Reduzir a corrupção é muito mais do que mera questão de repressão penal. Tratar de forma simplista um problema complexo é ineficiente, além de frustrante para a população
Fenômeno semelhante ocorreu com o bolsonarismo. Há um antes e um depois da chegada de Jair Bolsonaro ao Palácio do Planalto. Na campanha de 2018, a luta contra a corrupção foi a grande bandeira do candidato do PSL, que, depois de eleito, convidou para o governo a figura mais proeminente da Lava Jato, o então juiz da 13.ª Vara Federal de Curitiba, Sérgio Moro. No entanto, depois de Jair Bolsonaro assumir a Presidência da República, o tema foi despido de qualquer relevância.

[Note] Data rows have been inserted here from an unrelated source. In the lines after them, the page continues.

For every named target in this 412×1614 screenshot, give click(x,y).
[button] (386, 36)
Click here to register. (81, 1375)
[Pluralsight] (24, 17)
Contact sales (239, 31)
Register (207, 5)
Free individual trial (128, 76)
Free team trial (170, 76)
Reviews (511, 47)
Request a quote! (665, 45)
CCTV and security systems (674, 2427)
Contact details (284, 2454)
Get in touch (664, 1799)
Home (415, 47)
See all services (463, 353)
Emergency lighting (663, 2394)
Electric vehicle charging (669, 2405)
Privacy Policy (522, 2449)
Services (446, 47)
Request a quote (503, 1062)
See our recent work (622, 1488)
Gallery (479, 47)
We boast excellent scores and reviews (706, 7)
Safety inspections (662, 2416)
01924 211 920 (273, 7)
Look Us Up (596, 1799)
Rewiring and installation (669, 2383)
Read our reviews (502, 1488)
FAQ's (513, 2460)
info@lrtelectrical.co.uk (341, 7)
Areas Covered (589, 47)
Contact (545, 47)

É especialmente constrangedor o silêncio de Bolsonaro em relação às suspeitas de rachadinha envolvendo sua família e às revelações da CPI da Pandemia sobre as negociações de vacinas no entorno do Ministério da Saúde.
Nota-se, assim, uma lógica perversa, de manipulação de expectativas para fins eleitorais. E o problema não é apenas a atitude após as eleições, com o abandono das promessas de campanha sobre o combate à corrupção. Há um desequilíbrio nas próprias campanhas, quando apresentam a corrupção como sendo o grande problema nacional. Infelizmente, o Brasil ainda está muito longe de ter como principal desafio o combate à corrupção: há outros problemas mais graves e mais difíceis de serem resolvidos do que negociações indevidas envolvendo o público e o privado.
Obviamente, o tema da corrupção deve entrar em uma campanha eleitoral. Não cabe, por exemplo, o PT ignorar, como se nada tivesse ocorrido, os muitos escândalos de corrupção dos governos Lula e Dilma. Conduta ilibada é requisito indispensável para quem deseja ocupar o mais alto posto do Executivo federal – e não há conduta ilibada quando as suspeitas não são devidamente esclarecidas.
O tema da corrupção deve permear especialmente o debate das eleições para o Congresso. Afinal, é o Legislativo federal que define o tratamento jurídico a ser dado às condutas inadequadas envolvendo a administração pública. Seria muito benéfico para o País que o tema fosse objeto de um debate maduro, numa avaliação rigorosa das experiências e estratégias disponíveis para melhorar o trato da coisa pública.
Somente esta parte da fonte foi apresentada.